By maintainability, I'm primarily referring to the lack of upstream
maintenance of the KDE 3 branch. For example, there are libraries used by
KDE 3 that have changed API, but the KDE 3 code has not been updated to build
with the newer version. Should there be another unexpected breakage, such as
the one caused by Flash Player, upstream will be entirely uninterested in
resolving it. Any bugs in KDE 3 not related to packaging will be largely
unfixable.
The deeper issue, though, is one of developer time and effort. By choosing to
include KDE3 as the primary desktop in Debian, the Debian maintainers are
effectively the new upstream. Considering the existing scarcity of developer
time, in addition to post-release work on KDE 4, there is simply not enough
time for the Debian KDE team to provide the quality of maintenance that
people expect from a Debian release.
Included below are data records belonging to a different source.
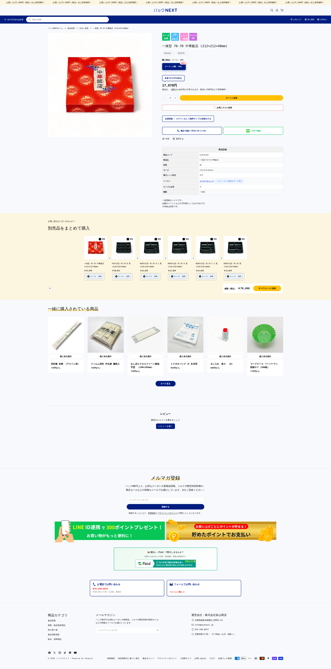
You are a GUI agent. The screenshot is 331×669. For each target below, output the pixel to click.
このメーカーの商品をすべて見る (229, 181)
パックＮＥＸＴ (63, 658)
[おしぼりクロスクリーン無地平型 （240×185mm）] (146, 335)
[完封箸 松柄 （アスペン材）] (66, 335)
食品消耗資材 (53, 634)
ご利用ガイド (185, 658)
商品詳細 (167, 53)
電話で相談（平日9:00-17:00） (193, 131)
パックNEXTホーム (55, 28)
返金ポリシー (148, 658)
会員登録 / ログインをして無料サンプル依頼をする (188, 119)
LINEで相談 (256, 131)
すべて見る (165, 383)
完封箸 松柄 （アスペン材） (65, 364)
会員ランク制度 (225, 658)
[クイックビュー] (80, 322)
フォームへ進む (176, 592)
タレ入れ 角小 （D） (222, 364)
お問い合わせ (200, 658)
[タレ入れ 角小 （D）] (225, 335)
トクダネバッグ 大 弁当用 (184, 364)
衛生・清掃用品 (54, 639)
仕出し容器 (83, 28)
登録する (165, 507)
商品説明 (181, 53)
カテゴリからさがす (15, 20)
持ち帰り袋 (53, 630)
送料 (173, 89)
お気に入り (297, 19)
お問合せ (323, 19)
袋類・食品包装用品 (56, 625)
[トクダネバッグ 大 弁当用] (185, 335)
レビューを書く (165, 426)
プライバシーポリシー (167, 513)
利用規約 (152, 513)
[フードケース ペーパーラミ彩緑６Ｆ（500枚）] (265, 335)
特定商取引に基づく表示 (128, 658)
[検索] (271, 10)
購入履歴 (311, 19)
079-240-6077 (100, 589)
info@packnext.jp (204, 625)
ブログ (212, 658)
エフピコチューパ (207, 181)
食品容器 (71, 28)
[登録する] (157, 630)
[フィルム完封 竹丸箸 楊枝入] (106, 335)
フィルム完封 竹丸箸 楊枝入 (105, 364)
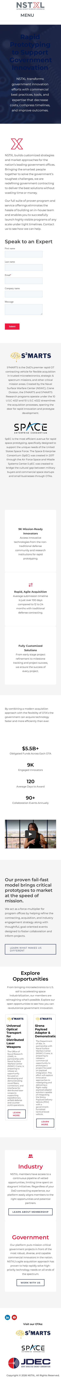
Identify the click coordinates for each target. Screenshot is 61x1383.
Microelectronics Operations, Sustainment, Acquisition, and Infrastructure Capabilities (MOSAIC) (48, 1038)
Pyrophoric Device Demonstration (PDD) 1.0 (18, 1031)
On a related note, since there is no
doubt whatsoever that lenny+1 will use some form of KDE 4, that work will
have to be done regardless of what is released with lenny. The amount of
additional work needed to also revive KDE 3 serves as an unnecessary burden
on an already busy team.
The packaging of KDE 4.1 is already mostly complete and has received about as
much testing as anything in experimental is going to get. Other
distributions, such as Fedora, OpenSuse, and Ubuntu, have all accomplished to
release with a KDE 4 desktop while still providing the KDE 3 applications
that do not yet have a KDE 4 equivalent. Considering how for we have already
come, I see little reason why that would not be possible for Debian.